[GIVEN TEXT]

Faculty create intervention program for children with unilateral cerebral palsy
By Katherine Dubberly
TWU School of Occupational Therapy Assistant Professors Heather Roberts, PhD, OT, and Angela Shierk, PhD, OTR, collaborated with Scottish Rite for Children in Dallas this spring to complete a feasibility study of Therapy Together, an intervention program developed for infants and young children with unilateral cerebral palsy. In Therapy Together, children and their caregivers attended weekly group sessions. Interventionists taught caregivers therapeutic activities for the home to improve their children’s affected hand function, functional cognition and school-readiness skills. The program combined cognitive training with constraint-induced movement therapy, in which a child’s unaffected hand is constrained with a soft glove to promote use of the affected hand. Despite complications due to the COVID pandemic, Shriek and Roberts completed the study by giving families the option of attending sessions virtually.
Tarryn Diaz, second-year MOT student and graduate research assistant who worked on the research team, had previously taken the elective Issues in Adaptation Pediatric Neuroscience: Principles and Interventions for Children with Hemiplegic Cerebral Palsy through the School of Occupational Therapy. As a member of the research team, she created activities that focused both on cognitive and motor aspects that were engaging for the participants. When the pandemic began, the research team shifted from group interventions to one-on-one and virtual sessions.

[/GIVEN TEXT]
[COLLECTED DATA]

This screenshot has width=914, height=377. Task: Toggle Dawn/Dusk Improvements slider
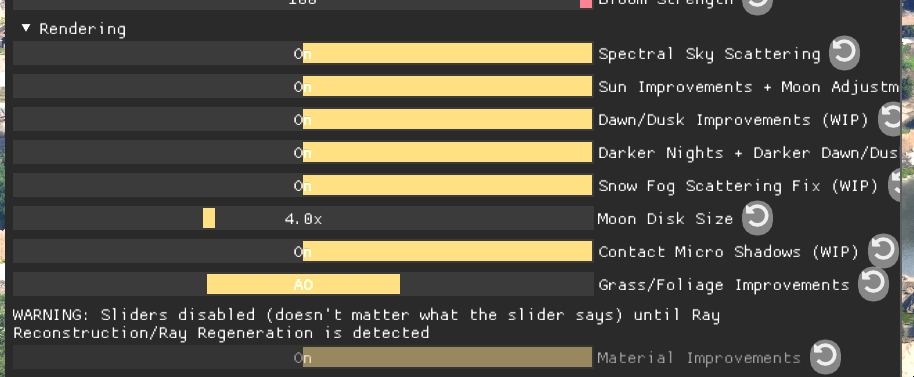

[/COLLECTED DATA]

Answer these questions from the Therapy Together article above, numbering your answers the same way:
1. Which Dallas organization did the two faculty members work with on the feasibility study?
2. In constraint-induced movement therapy, what is used to constrain a child's unaffected hand?
3. When the pandemic began, what did the research team shift to from group interventions?

WRITTEN ANSWER.
1. Scottish Rite for Children
2. A soft glove
3. One-on-one and virtual sessions